Trump says allegations against Kavanaugh ‘hoax’


Dubbed "Breaking News", the ad envisions a report on a ruling in 2019 or 2020 in which Justice Kavanaugh casts the "deciding vote" in a 5-4 decision that guts Obamacare.

"I've heard this from many people".

Of the four women that Kavanaugh hired, Kim Jackson is the only one who has worked for him previously.

The same question faces the #MeToo movement against sexual misconduct after the White House successfully argued that the Kavanaugh allegations should not be conflated with the rest of the movement. "That is who I am". Because I have many friends that are Democrats.

The Republican leader said he was talking with political strategists a day before Saturday's vote to confirm Kavanaugh and they told him voters were more excited by the court fight than by any other issues.

Although White House advisor Kellyanne Conway insisted the president would "keep an open mind" to Christine Blasey Ford's account, Trump has launched a full-offense against Kavanaugh's accuser. A flawless person. The best student.

An NPR/PBS NewsHour/Marist poll taken after the hearings involving Kavanaugh and his accuser Christine Blasey Ford found that by almost a 2-to-1 ratio, suburban women do not want Kavanaugh on the court.

Trump also pointed to television footage of protesters outside the Capitol, and said their numbers paled in comparison to the thousands of supporters awaiting him in Kansas.

Trump has repeatedly sided with men accused of sexual misconduct and has warned of the dangers false accusations pose to men - even though research has shown false accusations to be extremely rare. Though Democrats still maintain an advantage in competitive House races, the past two weeks appear to have shifted momentum in the fight for the Senate majority back to the party of Trump.

"Now the people are going to have to decide", the Minnesota Democrat said.
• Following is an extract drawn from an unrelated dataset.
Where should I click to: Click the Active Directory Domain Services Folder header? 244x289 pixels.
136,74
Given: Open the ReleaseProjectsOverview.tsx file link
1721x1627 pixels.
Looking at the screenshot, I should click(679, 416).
And he toughed it out.

He thanked the Republicans who stood with Kavanaugh and said "it was a great honor to be involved in this situation".

Kavanaugh is the second Supreme Court nominee of President Trump to be confirmed by the Senate. (An allegation, it should be said, that was disproven by reporters on the ground.) The following day, after the judge's confirmation, he spoke for American women, saying they were "outraged at what happened to Brett Kavanaugh".

Romano said Republicans don't need to use Kavanaugh for fundraising or recruitment. (Or, if you are a Democrat, you at least need to win some of those while hoping the rest do not turn out to vote in significant numbers.) That is because races that will determine the Senate majority are happening in states such as North Dakota, Montana, Missouri, West Virginia and in - all states with significant rural populations that lean conservative.

Trump swore in Kavanaugh Saturday as the nation's 114th member of the Supreme Court after a savage battle that splintered the Senate and riveted the country.

Senate Majority Leader Mitch McConnell said Sunday praised his party's senators, whom he said re-established the "presumption of innocence" in confirmation hearings. "We don't give up", he said. Yet Kavanaugh is joining under a cloud.

Outside groups are working on an unusually long paper trail from his previous government and political work, with the National Archives and Records Administration expected to release a cache of millions of documents this month.

Senator McConnell called the current partisan divide a "low point", but he blamed Democrats. With Kavanaugh's ascent to the nine-member high court, Trump now has filled two vacancies on the court from his list, including Neil Gorsuch previous year.